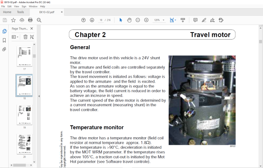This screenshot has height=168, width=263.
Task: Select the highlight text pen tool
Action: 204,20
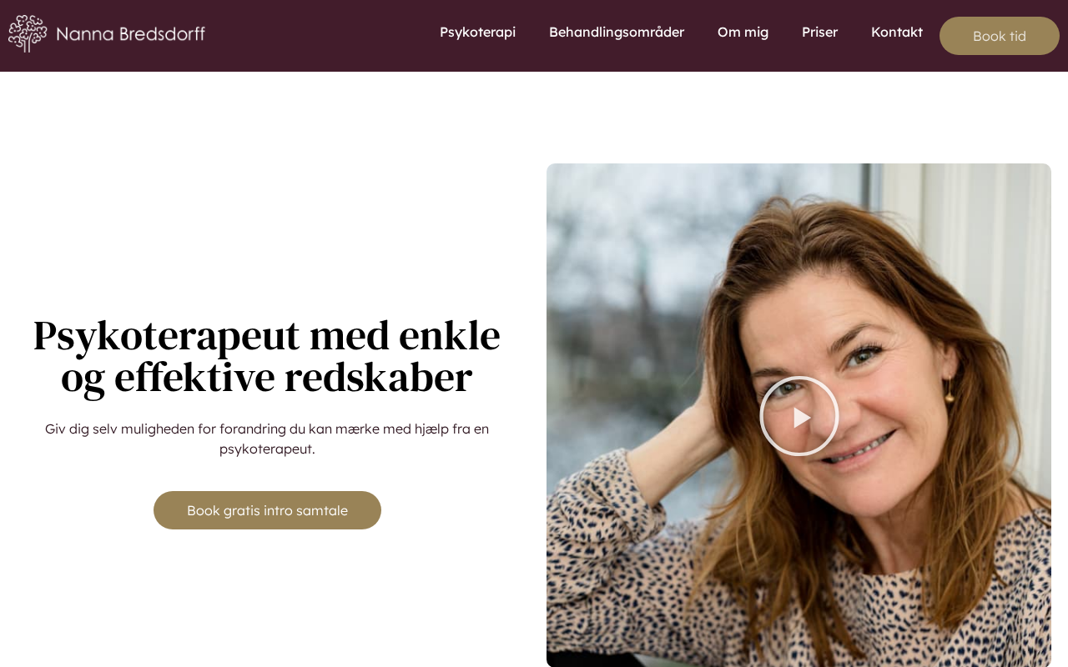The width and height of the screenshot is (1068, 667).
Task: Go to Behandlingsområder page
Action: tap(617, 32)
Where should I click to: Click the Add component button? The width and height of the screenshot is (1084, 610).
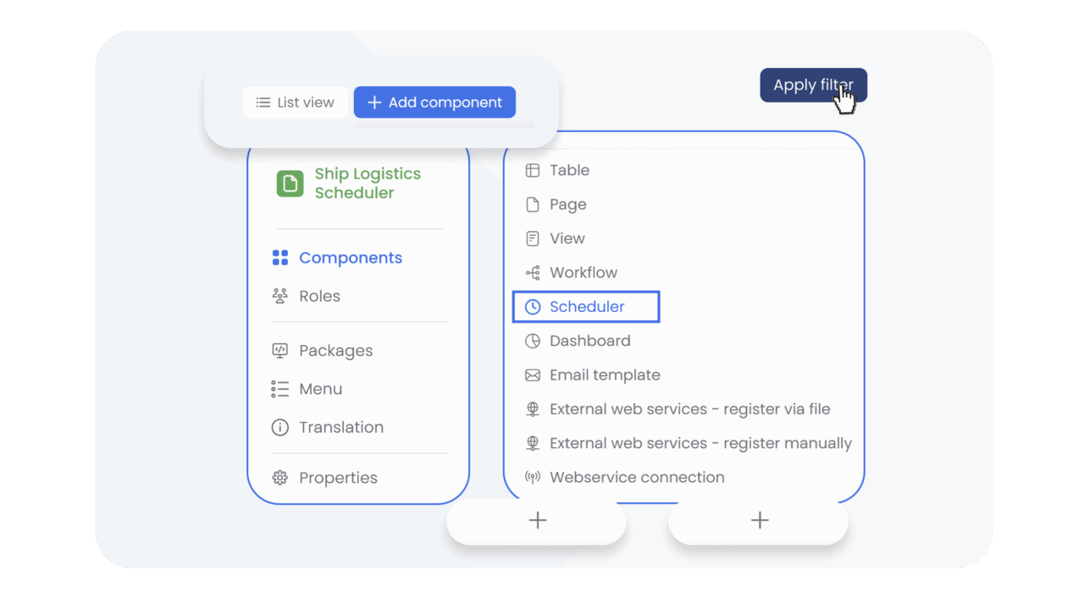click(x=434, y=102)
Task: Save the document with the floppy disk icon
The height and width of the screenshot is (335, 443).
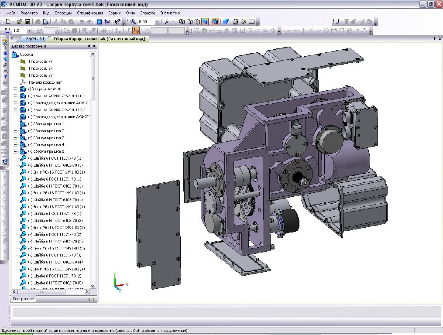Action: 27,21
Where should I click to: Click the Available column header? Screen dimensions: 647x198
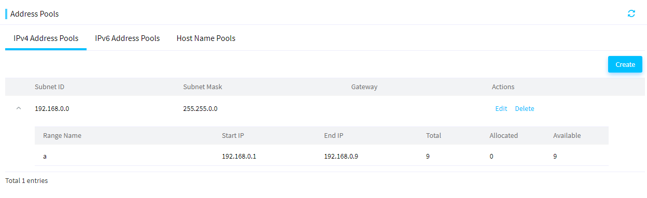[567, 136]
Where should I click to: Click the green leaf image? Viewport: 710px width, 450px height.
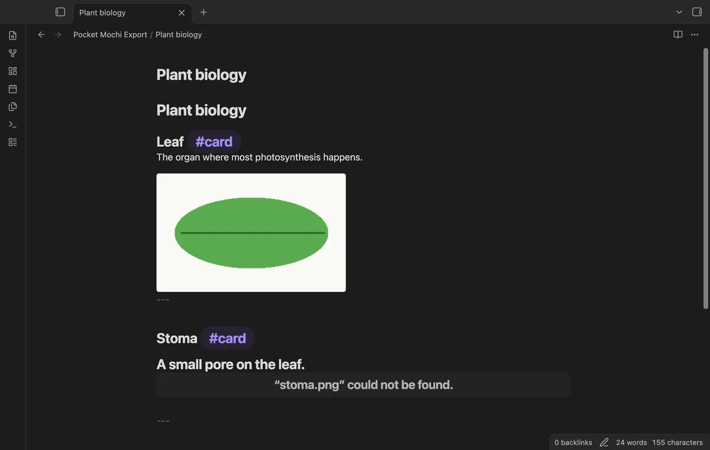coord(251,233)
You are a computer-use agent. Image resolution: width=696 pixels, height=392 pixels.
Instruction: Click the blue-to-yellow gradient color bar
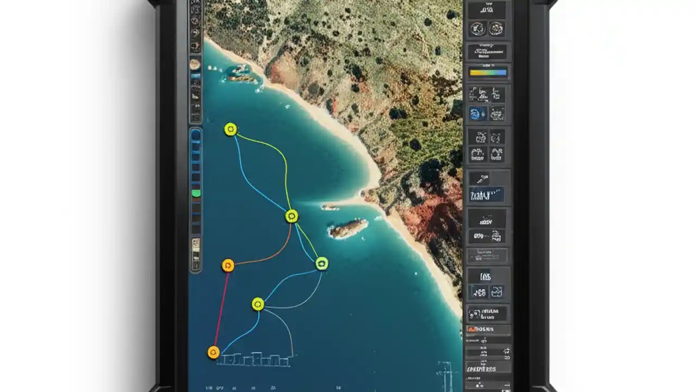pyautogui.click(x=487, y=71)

____________

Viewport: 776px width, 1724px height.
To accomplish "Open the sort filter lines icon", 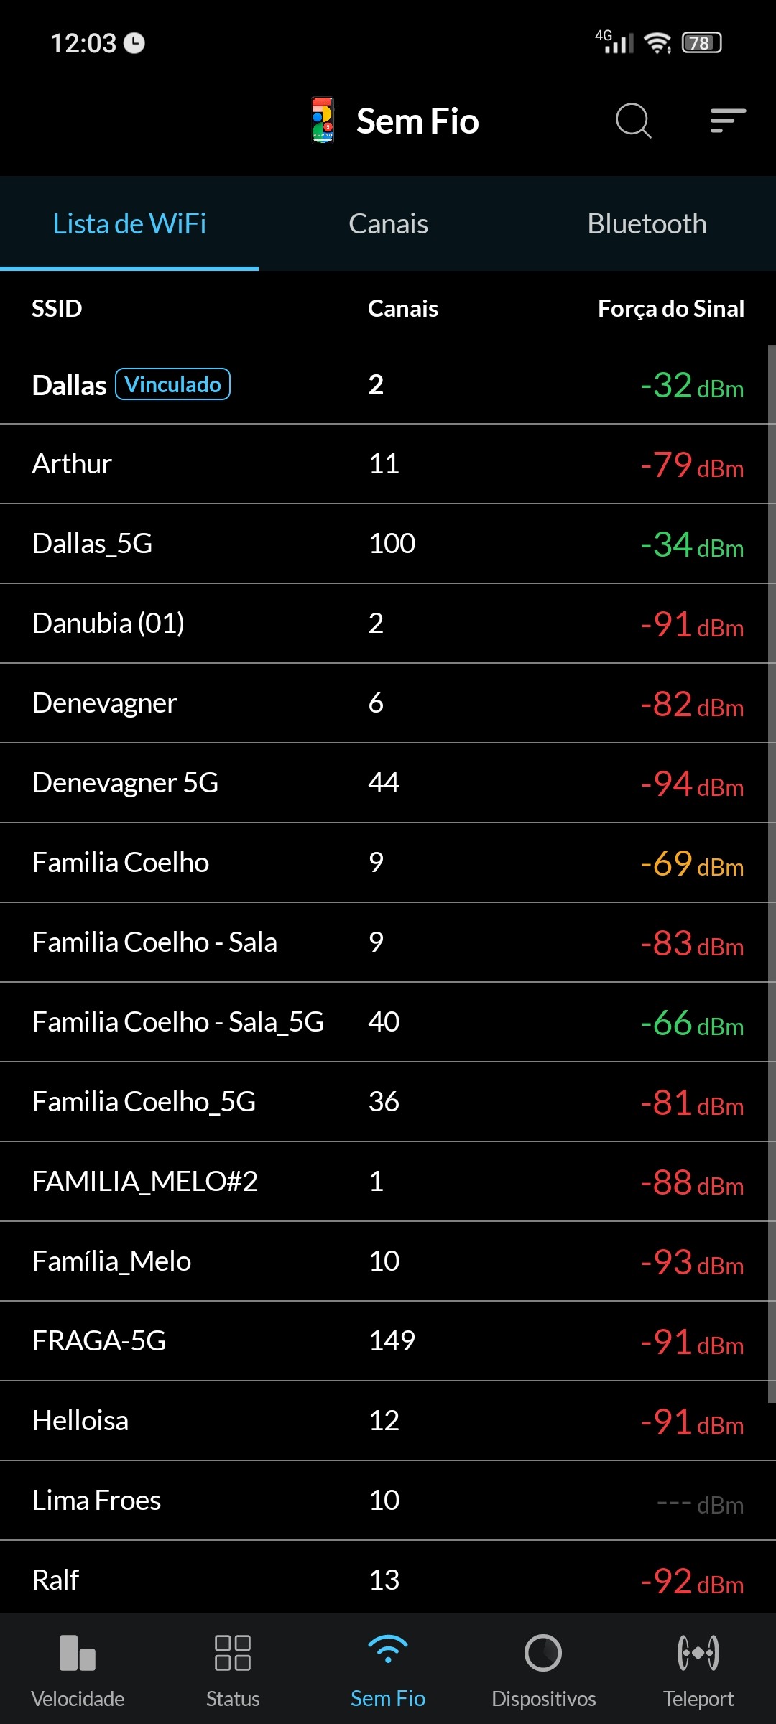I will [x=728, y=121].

____________

- [Problem to work on]: Exact copy, pictures excluded: from the line with "Task: Save the" up to and including the line with "You are a computer-use" in the data above.

- [Reply]:
Task: Save the document with the floppy disk icon
The height and width of the screenshot is (335, 443).
Action: 27,21
Where should I click to: Click the Available column header? Screen dimensions: 647x198
[567, 136]
Where should I click to: Click the green leaf image? Viewport: 710px width, 450px height.
coord(251,233)
You are a computer-use agent. Image resolution: width=696 pixels, height=392 pixels.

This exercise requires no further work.